To install a SODIMM module, follow these steps:
Step 1 Attach an ESD-preventive wrist or ankle strap and follow its instructions for use.
Step 2 Place the line card on an antistatic mat so that the faceplate is nearest to you.
Step 3 If there is a retaining clip, check to make sure that it has not been damaged or bent. (See Figure 4-5.)
Note Some line cards do not require a retaining clip.
Figure 4-5 SODIMM Socket Retaining Clip
Step 4 Locate the route memory socket on the line card.
Step 5 Remove the new SODIMM from its protective antistatic bag.
Step 6 Line up the SODIMM key with the key in the board socket. (See Figure 4-6.)
Figure 4-6 SODIMM with Key in Face-up Position
Step 7 The SODIMM must be lined up at a 45-degree angle. (See Figure 4-7a.)
Note When the key is in the face-up position, the metal traces on the left side of the key measure 0.9 inch (23.20 mm). The metal traces on the right side of the key measure 1.29 inches (32.80 mm). The SODIMM can not be inserted until the keys are lined up properly.
Step 8 Place both thumbs at the end of the socket and use your index fingers to guide the module into the socket until it is fully seated.
Be sure that your index fingers are located on the outer corners of the SODIMM to maintain even pressure when the module is being seated in the socket.

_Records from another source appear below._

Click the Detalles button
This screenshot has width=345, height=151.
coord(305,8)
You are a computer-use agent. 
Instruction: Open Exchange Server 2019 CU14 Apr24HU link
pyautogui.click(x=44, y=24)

Figure 4-7 Inserting a 144-pin SODIMM Module
Step 9 Gently press the SODIMM down using your index fingers, distributing even pressure across the module until it locks into the tabs. (See Figure 4-7b.)
Step 10 Verify that the release levers are flush against the side of the socket. If they are not, the SODIMM might not be seated properly.
Step 11 If the module appears misaligned, carefully remove it and reseat it, ensuring that the release lever is flush against the side of the SODIMM socket.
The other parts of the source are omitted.